Ma facciamo un passo indietro, al celebre triangolo che regge il romanzo: io, lei…l’altro. A due amanti e a un marito distante. La più classica delle situazioni vista con la lente di Clio dell’indomabile arguzia, tipicamente nel dna di Salotti.

“C’è un io narrante come in altri miei lavori -spiega Salotti – Il protagonista, questa volta, insegna presso un Dams di provincia Teoria e tecnica dei Media, vive in un quartiere come tanti, con la madre, forse non è mai maturato davvero. Non ha figli, non pensa al futuro. Si riempie la vita dell’ossessione per la sua Adorée, andata in sposa a un altro, formidabile mente, Normalista superiore. Un amore che scorre sotterraneo in maniera carsica, una Fonte Aretusa (nell’Isola di Ortigia, dove mito e realtà si incontrano, ndr) e questo sbocciare o riaffluire dell’amore avviene in un momento drammatico al tempo del coronavirus”.  E’ la passione che ritorna o  forse non si è mai sopita, solo congelata.

Come non innamorarsi di Adorée e delle sue follie, del suo egoismo, del suo tenere tutti “al guinzaglio”   in un “celo , non celo” della follia amorosa? Una donna indefinita per molti versi, per altri precisamente dipinta alla De Nittis, che guarda sempre altrove. Facile identificarsi in alcuni passi, bello sognare in altri. Pensare a un ambiente dannunziano, tra il De voluptate di Lorenzo Valla  e le Stroncature del Papini oppure tra libri di cucina intervallati ad altri erotici.

“ Il contrasto alimenta l’amore -conclude Salotti-  nella fattispecie accade perché questi due amanti sono separati e, anche se il marito è assente, c’è il coronavirus.
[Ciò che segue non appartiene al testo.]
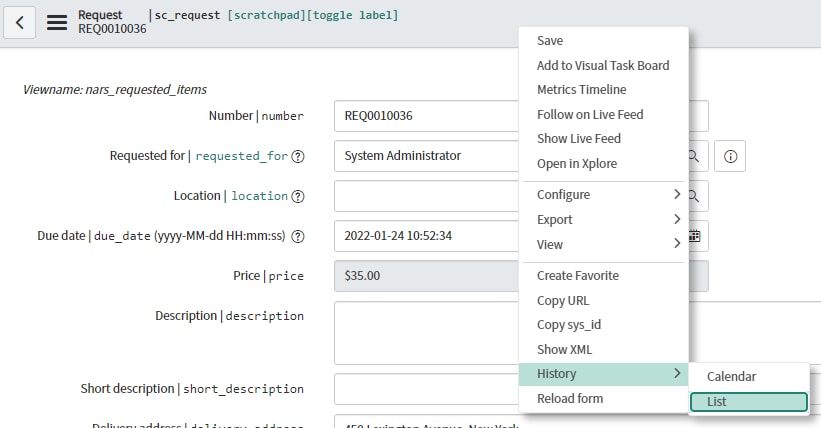Image resolution: width=821 pixels, height=428 pixels.
Task: Click the help icon beside Due date label
Action: (x=298, y=237)
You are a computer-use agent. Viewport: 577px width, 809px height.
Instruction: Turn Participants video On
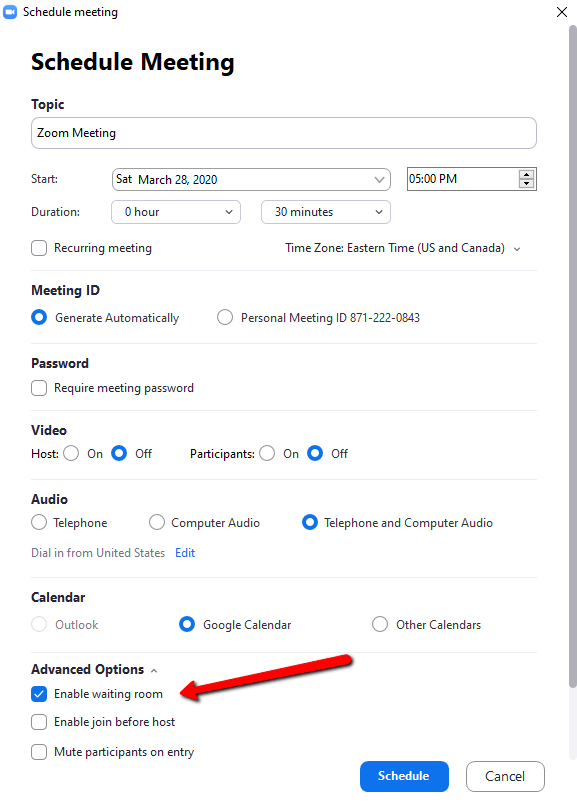(x=267, y=453)
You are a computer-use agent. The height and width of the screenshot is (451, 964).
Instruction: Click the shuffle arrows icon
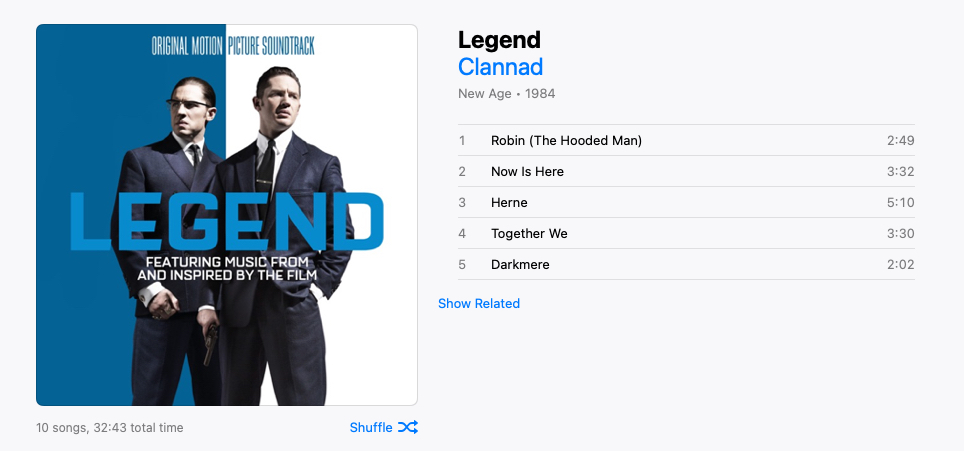[x=408, y=427]
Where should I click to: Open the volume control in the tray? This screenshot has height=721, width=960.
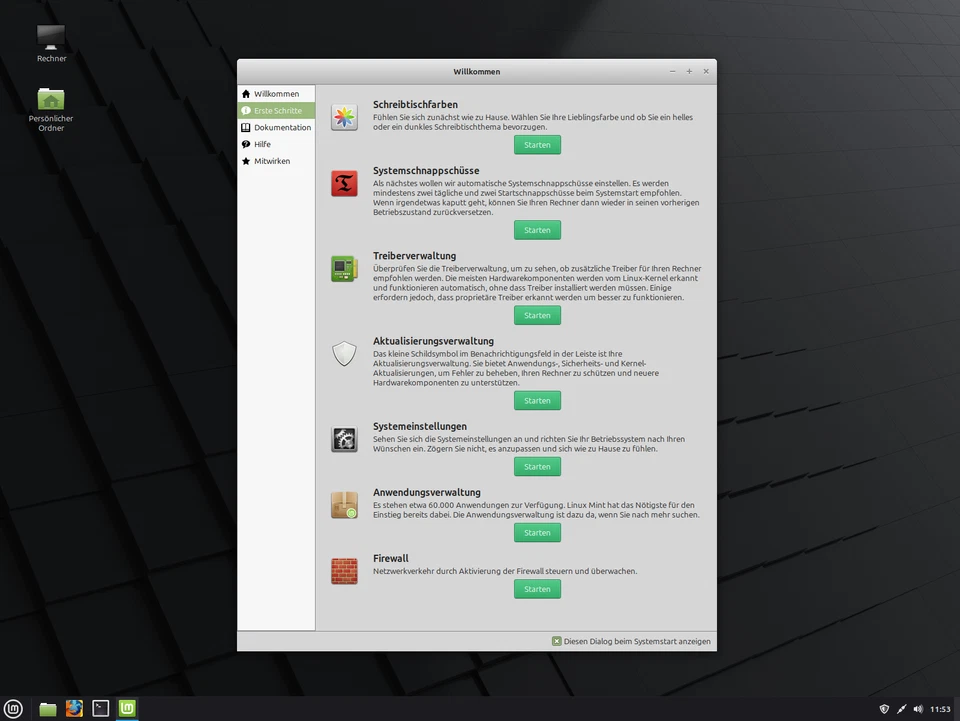pos(917,708)
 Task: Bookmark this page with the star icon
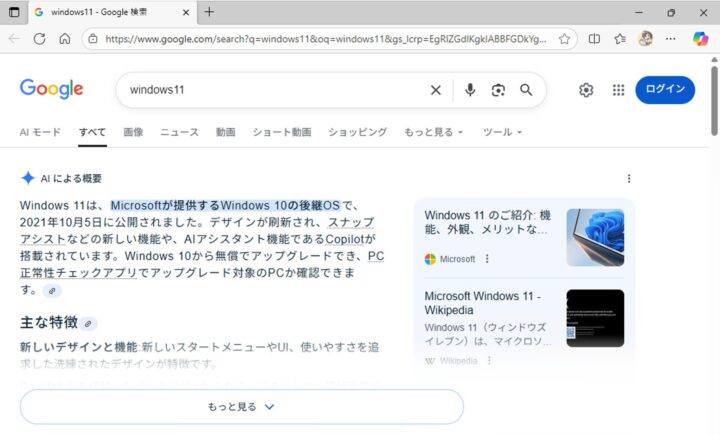(x=565, y=39)
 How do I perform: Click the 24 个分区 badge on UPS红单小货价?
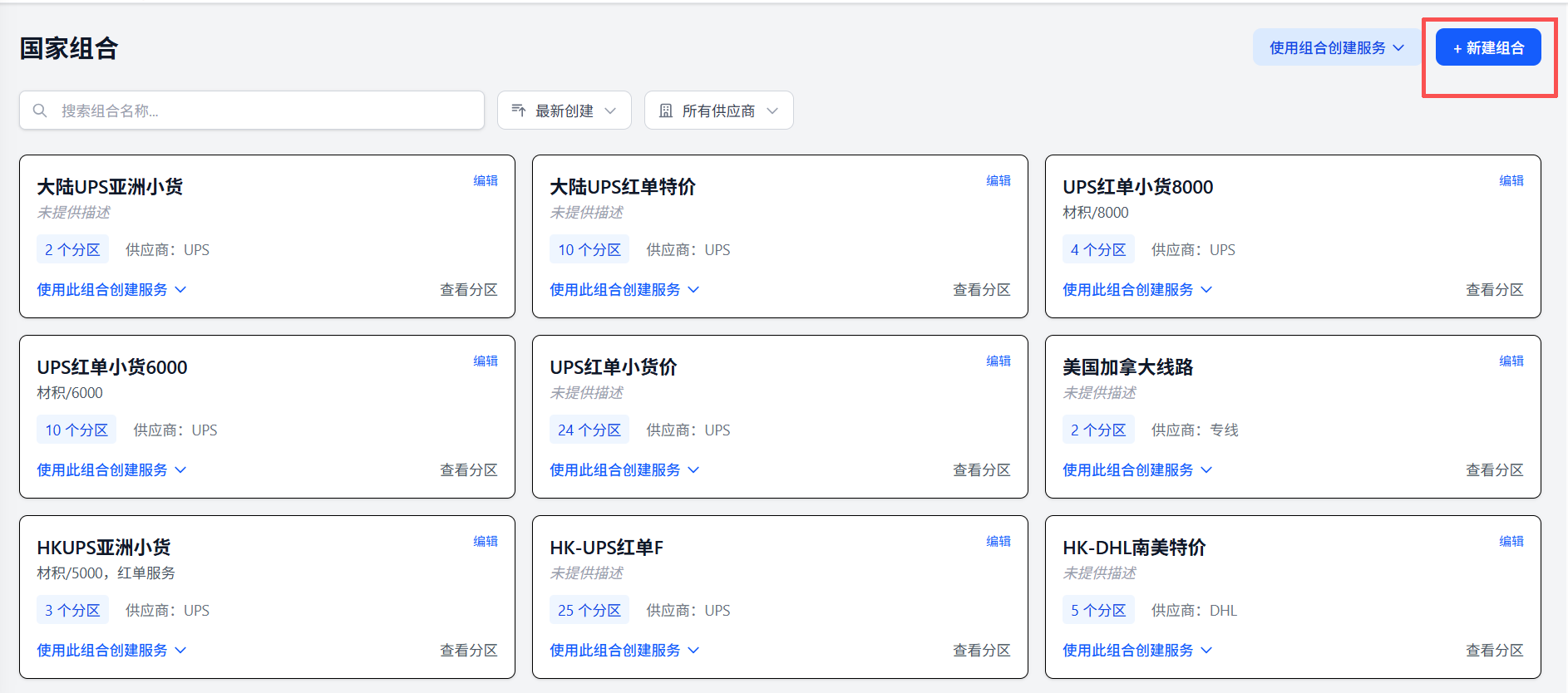point(589,430)
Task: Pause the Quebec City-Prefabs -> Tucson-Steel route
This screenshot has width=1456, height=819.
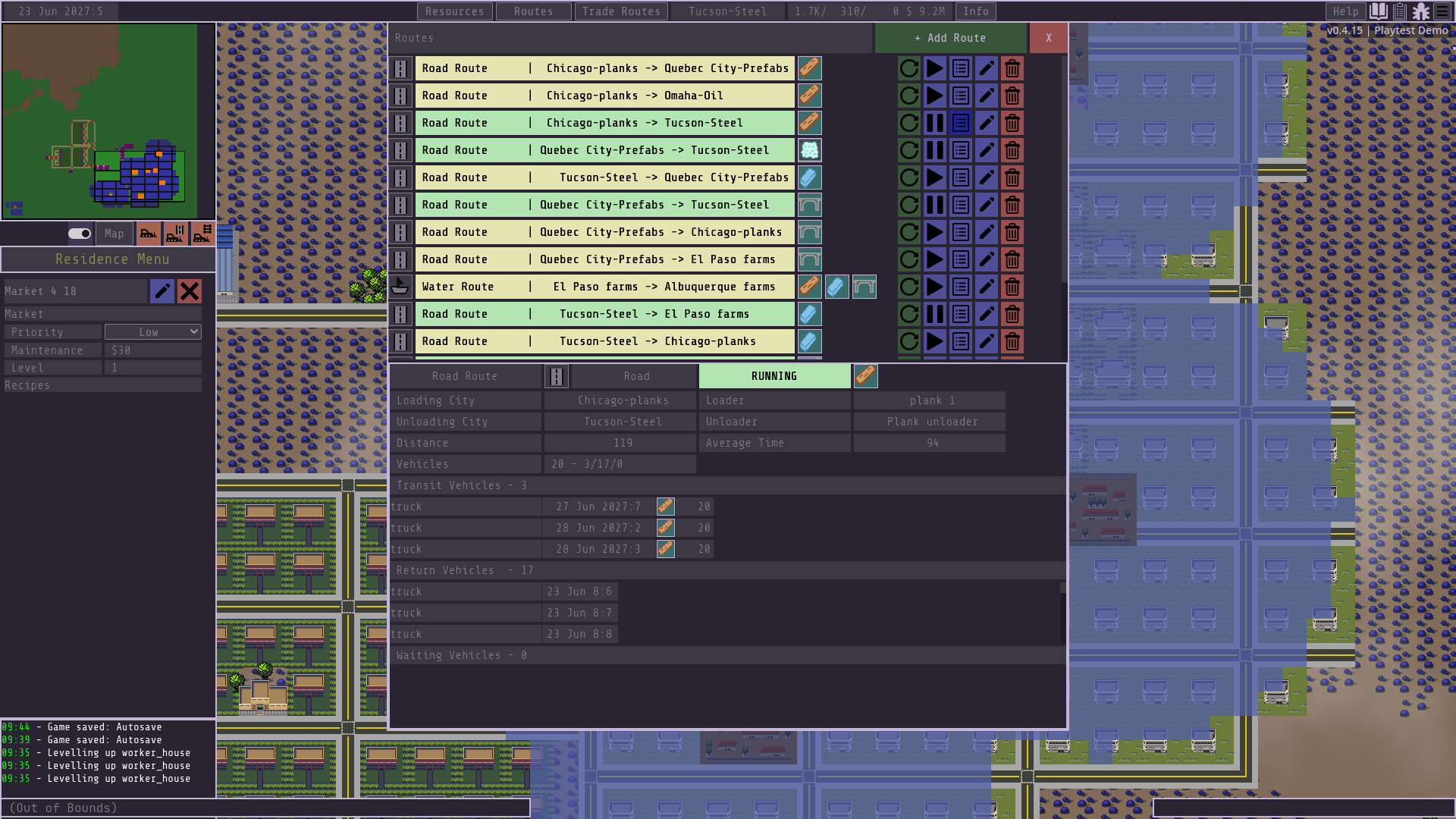Action: point(934,150)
E’ un amore da clausura che esaspera l’immaginario, il dialogo, il desiderio. Si capisce a un certo punto che questo attaccamento contrastato segue in qualche modo la curva del virus: sale lentamente verso un picco che è l’esplosione del sentimento, però i due amanti capiscono anche che l’iperbole è destinata a precipitare, quando cesseranno le restrizioni della pandemia. Temono che il loro amore svanisca nella normalità essendo il loro rapporto una sorta di legame di emergenza, eccezionale, fuori dalle regole e dal calendario”.

A un certo punto sembra proprio di essere “fuori tempo, come un doppiatore che ha perduto il labiale”.